I love the Rome 1705 (I also have the double rectangular one, the 1605).
Actually, your cast iron pie iron needs seasoning before use, too. I seasoned mine at home on my Weber grill. Because pie irons are smaller, seasoning one seemed (to me) to go faster than seasoning a larger piece of CI, but YMMV.
I suppose you could just seriously oil it down, but I'd take some time and season it. If the 1705 screws off the metal/wood handles, you could also easily do it in the oven - basically set it and forget it for a couple hours.
Because it's square, and most bread is square, the 1705 won't "crimp" quite like a round pie iron crimps regular bread, but ...

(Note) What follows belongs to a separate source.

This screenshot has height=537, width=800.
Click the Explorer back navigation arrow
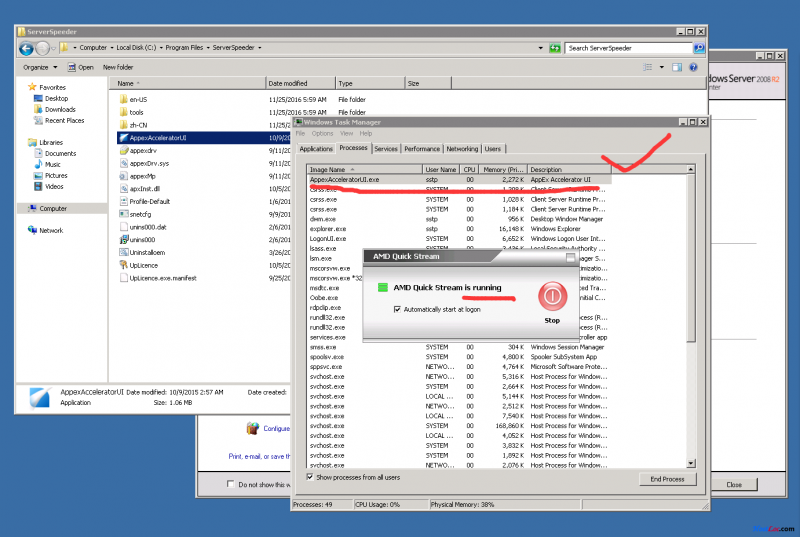coord(27,47)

YES, you absolutely can use pie crust, pop-can biscuits, phyllo dough, puff pastry or bread slices wider/longer than the iron, and your pie or sandwich will "seal."
I've also used portabello mushroom caps, bacon slices, or wide thin strips of eggplant or zucchini, overlapped to make a solid base and top, with a filling of tomatoes, garlic, onions and ground lamp to make a breadless camp meat pie (or you could make an all veggie pie if you wanted.)
Since I'm a single camper and like to travel (relatively) light, I have been known to take a minimal kitchen kit that is just my square and double pie irons, a coffee pot, a deeper pot to cook soups/stews, a wooden spoon, tongs, cutting board sheet and a good chef's knife and call it a day. Pie irons are very versatile little cookers, and the Rome 1605 double rectangle can be separated and used as two small skillets.
Simple recipes from the Rome company will explain exactly how to use bread in your new square pie iron. Enjoy it!